> [Set of tasks]:
1. According to the memoir excerpt about mental health care, where was the narrator living in May 1999?
2. Carry on the memoir excerpt about mental health care from the point where it ends.

A guy who calls himself Badmash posted a comment on my article, Deviate…, asking me to post more on the subject. I wasn’t exactly sure which subject he meant, and replied with the following comment:
You mean on mental health? I’ve been through their system, so I could say a lot on it. The question is, can I say anything more that is entertaining and/or relevant to the lives of my readers?
Then, I realised the answer. Yes, I can tell the story of how I went through that God-forsaken system. It won’t be relevant, so I can’t call the articles under this series editorials, but I can make it entertaining. As a writer, I not only know how to do that, but enjoy doing it. It will be as true as any other true story I tell, but if you are friends with a writer, you know they tend to embellish the story for entertainment purposes. I will try not to change anything that compromises the integrity of the story (mostly just writing another draft of a story that history already wrote), but a word of warning is that I have to redact names of patients within the system. Not because it’s illegal to post them (after all, it’s illegal to post names of workers too, but I’ll post them if I remember), but because I respect my fellow victims of this injustice. The names of clients will be changed to protect their identities.
So, all that said, the following series, Ceej: A Mental Breakdown, is based on a true story, and will be updated at my own leisure. I also maintain the copyright to this series because it’s more artistic than political. That goes for all future episodes of the series.
Part I: The First Step Is Admissions…
My parents had always treated me as if something was wrong with me. From forcing me to take medications and see professional help for longer than I can remember to treating me differently from my brother on behavioural issues. Let’s go back to May of 1999, shall we?
At the time, I was living in Huntsville, Alabama, United States. I know what you’re thinking. That the place is a shithole. And you’re right. You’re right. Maybe not for the same reasons you’re thinking of, but a cesspool nonetheless. But, it was home, damn it. Or was it?
I had been kicked out of my home a few months prior because my mother couldn’t tell the difference between my saying she had lied, and my calling her a liar. I had drained my savings, meant for paying for university, on staying in a cheap motel with the inflated expectations that I would eventually be allowed back at home.

> [Data section]:
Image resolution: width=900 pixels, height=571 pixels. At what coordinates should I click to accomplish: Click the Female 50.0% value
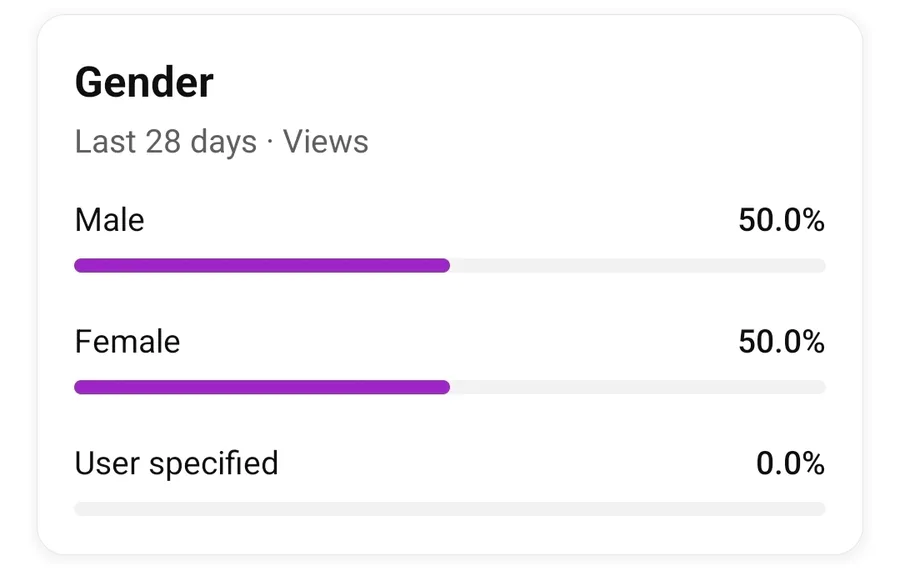coord(781,342)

> [Answers to each task]:
1. Huntsville, Alabama, United States.

2.
With no money left, and less than a week paid for at the motel, I had to find a job. I found one. Incidentally, the same job I had quit a few days before being kicked out of the house. This was the worst job I had ever worked back then, and it still is today. I still don’t know why I went crawling back. I would rather have been homeless than receive what was coming next.
On top of the already shit workload, a real bitch of a manger worked there. Candy was her name. She hated me and had no qualms about letting that affect her work performance. Consequentially, it also affected mine. One night, I had had about enough of her shit, after she told me to stop talking while talking was part of the task at hand, and I did something stupid. Very stupid.
I was young. I was emotional. I was on medication. These don’t make me regret it any less, but at least they allow me to understand why I would do what I did.
I spiked my hair, put a list of names in my back pocket, and a knife in my belt loop. I changed my whole demeanour. I didn’t talk, but I didn’t have to. My performance was that good. Yep. It was good enough that Candy got so scared, she sent me home. I should have known better than to come back the next day, though. Especially when police cars were in the parking lot. I should have realised they were there for me.
I was fired. I was given the choice to get in my father’s car and go to Huntsville Hospital, or to get in the police car and go to jail.
In hindsight, I should have chosen the latter option. I broke no laws and jail would have been more pleasant. In my mind, though, I could straighten all this out with a simple explanation. I mean, after all, I was only acting. I was only playing a part. The mental health industry is designed to help people be happy and healthy. They are, right? Right? Riding silently in my father’s Mazda, I didn’t realise how wrong I was, thinking I’d be sleeping in my bed tonight.
No. It wasn’t going to be fixed that night. It wasn’t going to be fixed eleven years later. Nothing was ever the same again.